= GIVEN TEXT =
** Begin **

This post present excerpts from our latest research, The Nickels and Dimes of Education for All: The expansion of Primary Education in Sub-Saharan Africa, by Carina Omoeva and Ania Chaluda.

Figure 1 - Countries expected to run a budget surplus (blue) and deficit (orange) between 2015-2025 at current levels of primary per-pupil expenditure

Introduction

With the benchmark year of 2015 just around the corner, the discussion around Education for All (EFA) goals once again turns to the issue of finance. The lack of funding — and specifically the inability of donors to come through on pledges made in the year 2000 — has been cited as one of the principal reasons the world has fallen short of accomplishing the ambitious Education for All agenda by 2015. We argue that this pessimistic view of the need for ever increasing donor flows to address education deficits is wrong. EFA can be achieved faster and with a lower donor cost with two key changes to international policy. First, a focused effort to mobilize resources in the developing countries themselves is needed, both to generate needed funds and to promote an environment of shared accountability for financing education. Second, these increased domestic resources need to be focused on the most important constraints to school completion, in light of the significant achievements of EFA, as the critical issue in most countries is no longer barriers to entry, but rather repetition and dropout. International assistance should be present to ensure that effective technical solutions are available and continuous capacity building takes place to help governments harness domestic finance and direct it towards quality improvement. In all likelihood, however, change will not depend on increased aid nor will it happen quickly — it will rely on the commitment of national governments and the strength of their local economies.

** End **

= DATA PROVIDED =

** Begin **

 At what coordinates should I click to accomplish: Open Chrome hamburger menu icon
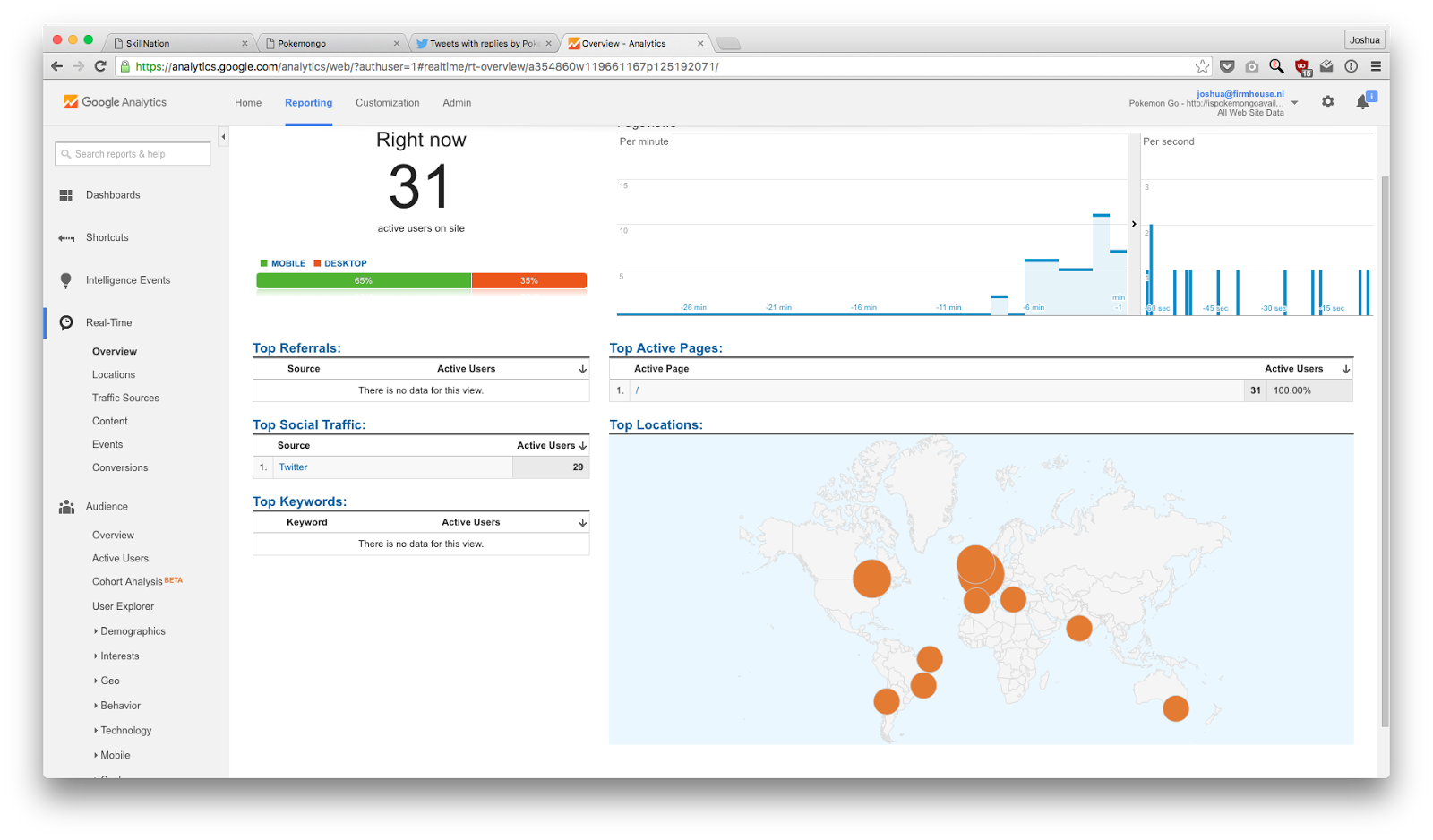1376,66
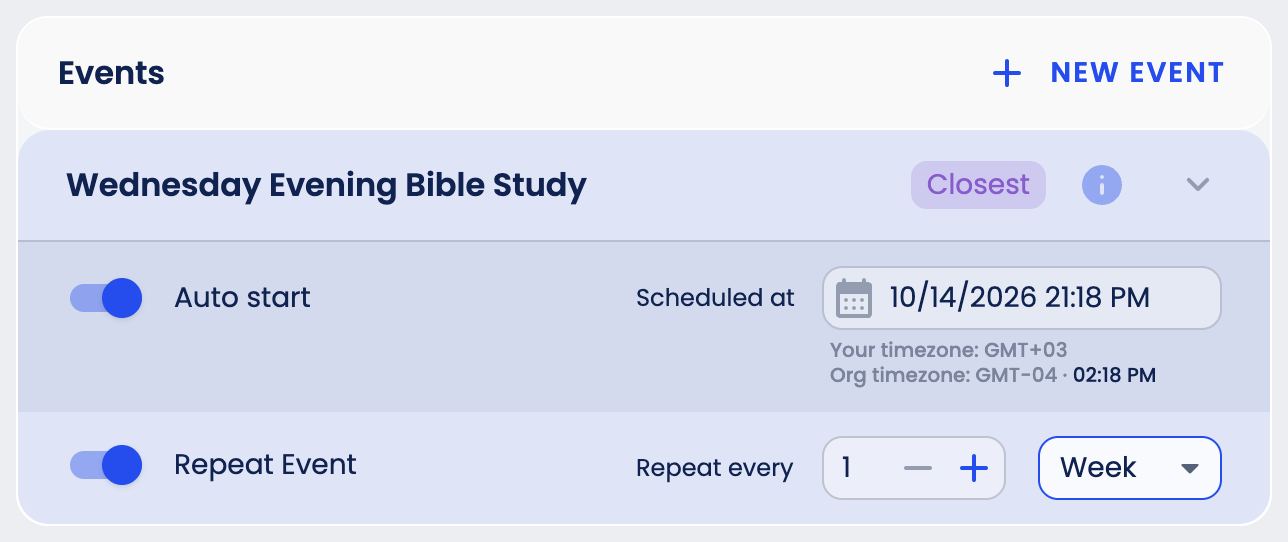Increase repeat interval with the plus icon
The image size is (1288, 542).
point(973,468)
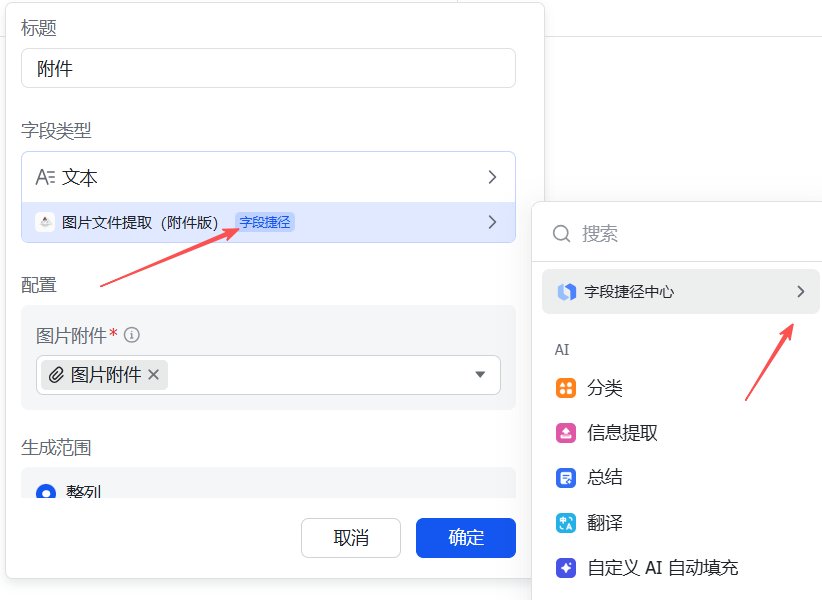
Task: Expand 字段捷径中心 with its chevron
Action: point(800,291)
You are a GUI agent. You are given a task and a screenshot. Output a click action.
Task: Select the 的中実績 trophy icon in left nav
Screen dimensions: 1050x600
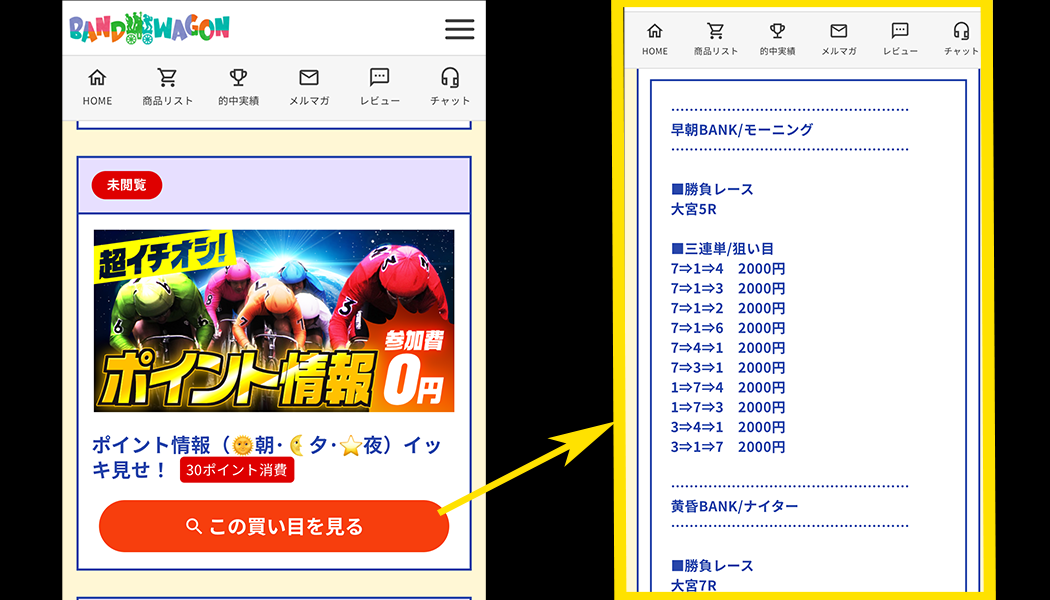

** End **

= PROBLEM TO SOLVE =
Continue the excerpt on financing Education for All in Sub-Saharan Africa, starting after its last sentence.

= THE REPLY =
Expansive growth

For most countries in the Global South, Education for All is largely not a challenge of initial access, but rather a struggle of keeping children in school and sustaining low repetition rates. In other words, roughly half of the students that enter the first grade of primary school in Sub-Saharan Africa find themselves repeating grades they should have completed, or dropping out of school altogether before they have a chance to reach the end of primary. To visualize the impact of retention on progress in Education for All to date, we simulated a steady decline of repetition and dropout rates between 2000 and 2015 from their actual level to no higher than 2%for a group of countries in Sub-Saharan Africa and calculated the resulting average primary completion rate. The results are shown in figure 1, based on actual primary completion data for 2000–2012 and projections for 2013–2015 which are set against the EPDC hypothetical “quality improvement” trend, plotted by the dotted orange line. The difference between what “could have been” and what “was” is striking: if countries had been able to steadily advance towards higher retention every year since the year 2000, bringing grade-to-grade promotion rates to 98% by 2015, primary completion in most countries would have reached near-universal levels during this time.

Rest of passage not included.